▸ WHAT YOU SHOULD DO
How many lines in the items below contain the string "Công"? Reply with the number alone.

◇ ◇ ◇ ◇ ◇ ◇ ◇

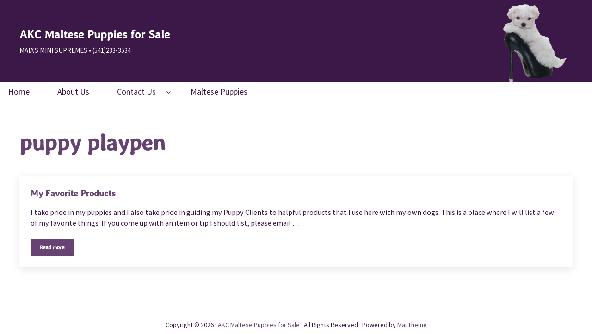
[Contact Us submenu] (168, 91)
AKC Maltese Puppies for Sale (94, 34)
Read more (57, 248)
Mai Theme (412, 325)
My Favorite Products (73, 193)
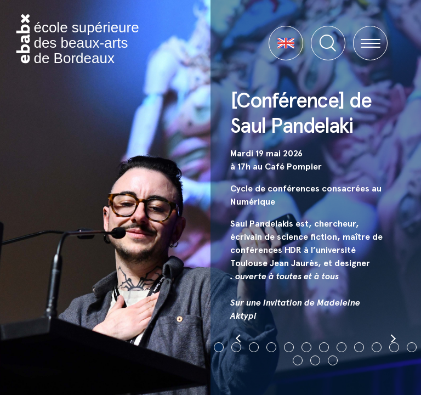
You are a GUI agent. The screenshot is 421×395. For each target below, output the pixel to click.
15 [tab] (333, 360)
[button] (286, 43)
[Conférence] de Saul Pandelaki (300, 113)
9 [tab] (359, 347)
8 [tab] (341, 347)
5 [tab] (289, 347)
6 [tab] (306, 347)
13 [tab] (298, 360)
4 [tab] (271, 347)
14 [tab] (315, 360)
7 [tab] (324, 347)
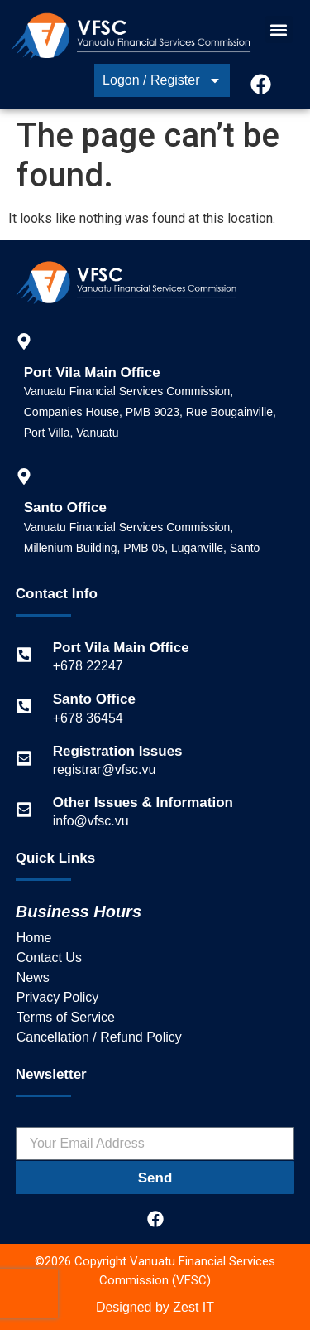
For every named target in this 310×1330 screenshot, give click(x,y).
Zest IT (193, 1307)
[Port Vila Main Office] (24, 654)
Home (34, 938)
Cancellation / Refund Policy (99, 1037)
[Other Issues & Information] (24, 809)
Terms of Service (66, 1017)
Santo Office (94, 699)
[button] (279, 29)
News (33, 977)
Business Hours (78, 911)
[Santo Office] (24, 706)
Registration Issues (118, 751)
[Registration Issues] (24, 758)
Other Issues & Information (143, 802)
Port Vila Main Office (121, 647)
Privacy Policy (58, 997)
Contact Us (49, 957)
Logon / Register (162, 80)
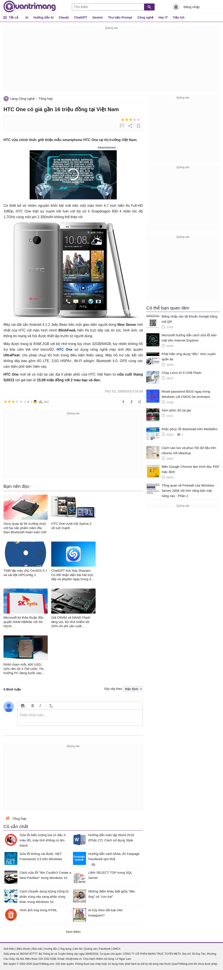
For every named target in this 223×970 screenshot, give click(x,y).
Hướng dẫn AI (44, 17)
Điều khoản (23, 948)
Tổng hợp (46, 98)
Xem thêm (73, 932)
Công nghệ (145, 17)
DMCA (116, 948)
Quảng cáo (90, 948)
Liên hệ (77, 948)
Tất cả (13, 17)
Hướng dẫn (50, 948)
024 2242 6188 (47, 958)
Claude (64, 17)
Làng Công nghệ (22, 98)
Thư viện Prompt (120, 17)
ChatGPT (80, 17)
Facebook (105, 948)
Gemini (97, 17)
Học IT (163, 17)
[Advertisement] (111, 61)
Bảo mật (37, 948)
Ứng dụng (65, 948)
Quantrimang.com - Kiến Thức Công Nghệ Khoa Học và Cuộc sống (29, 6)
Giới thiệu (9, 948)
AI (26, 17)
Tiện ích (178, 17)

◇ ◇ ◇ ◇ ◇ ◇ ◇

▸ SOLVED PROBLEM
3